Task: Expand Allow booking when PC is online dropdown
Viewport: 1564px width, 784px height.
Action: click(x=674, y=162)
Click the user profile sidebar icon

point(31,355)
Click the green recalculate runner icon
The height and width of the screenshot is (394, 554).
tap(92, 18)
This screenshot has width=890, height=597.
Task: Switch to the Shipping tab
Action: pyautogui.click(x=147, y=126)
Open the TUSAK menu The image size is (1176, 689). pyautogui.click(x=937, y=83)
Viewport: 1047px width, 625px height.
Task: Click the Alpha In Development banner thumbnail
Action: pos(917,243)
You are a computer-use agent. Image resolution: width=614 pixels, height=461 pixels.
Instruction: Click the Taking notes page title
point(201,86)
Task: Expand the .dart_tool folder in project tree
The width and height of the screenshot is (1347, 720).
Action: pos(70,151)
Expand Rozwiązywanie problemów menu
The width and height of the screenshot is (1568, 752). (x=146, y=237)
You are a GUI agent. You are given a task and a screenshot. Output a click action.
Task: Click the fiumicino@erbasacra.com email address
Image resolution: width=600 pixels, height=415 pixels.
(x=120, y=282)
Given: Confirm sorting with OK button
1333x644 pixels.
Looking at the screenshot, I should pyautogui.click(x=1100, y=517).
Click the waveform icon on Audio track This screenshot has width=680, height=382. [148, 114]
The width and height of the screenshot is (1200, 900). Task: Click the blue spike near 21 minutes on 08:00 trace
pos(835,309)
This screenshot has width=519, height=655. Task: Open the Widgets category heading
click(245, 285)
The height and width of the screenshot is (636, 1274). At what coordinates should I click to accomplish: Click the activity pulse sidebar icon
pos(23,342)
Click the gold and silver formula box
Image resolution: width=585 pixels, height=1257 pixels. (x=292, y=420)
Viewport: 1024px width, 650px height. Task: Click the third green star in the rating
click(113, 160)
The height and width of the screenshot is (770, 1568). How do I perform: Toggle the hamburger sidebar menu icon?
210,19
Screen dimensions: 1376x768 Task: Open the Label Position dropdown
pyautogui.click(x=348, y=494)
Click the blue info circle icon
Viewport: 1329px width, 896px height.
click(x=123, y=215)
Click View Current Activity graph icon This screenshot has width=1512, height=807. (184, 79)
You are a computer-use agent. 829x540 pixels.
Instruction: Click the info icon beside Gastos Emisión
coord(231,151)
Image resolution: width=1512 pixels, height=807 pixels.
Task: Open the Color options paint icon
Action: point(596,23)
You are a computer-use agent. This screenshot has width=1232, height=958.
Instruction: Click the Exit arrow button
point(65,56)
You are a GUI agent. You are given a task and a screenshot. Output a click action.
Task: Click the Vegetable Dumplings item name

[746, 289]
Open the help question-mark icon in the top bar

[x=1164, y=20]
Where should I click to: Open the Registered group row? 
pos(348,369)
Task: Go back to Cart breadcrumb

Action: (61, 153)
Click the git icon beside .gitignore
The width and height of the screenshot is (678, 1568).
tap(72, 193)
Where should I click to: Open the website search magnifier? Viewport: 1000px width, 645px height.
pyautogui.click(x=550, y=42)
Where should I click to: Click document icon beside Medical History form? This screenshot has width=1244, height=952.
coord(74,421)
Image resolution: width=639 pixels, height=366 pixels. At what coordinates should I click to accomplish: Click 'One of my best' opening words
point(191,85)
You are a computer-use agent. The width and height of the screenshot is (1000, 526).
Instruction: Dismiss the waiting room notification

-=-=-

#### [Problem requirements]
What are the lines, exactly as written above, from the line with "Task: Expand the" to the line with "Task: Click the fiumicino@erbasacra.com", both included? Output only those.

#### [Task answer]
Task: Expand the .dart_tool folder in project tree
The width and height of the screenshot is (1347, 720).
Action: pos(70,151)
Expand Rozwiązywanie problemów menu
The width and height of the screenshot is (1568, 752). (x=146, y=237)
You are a GUI agent. You are given a task and a screenshot. Output a click action.
Task: Click the fiumicino@erbasacra.com email address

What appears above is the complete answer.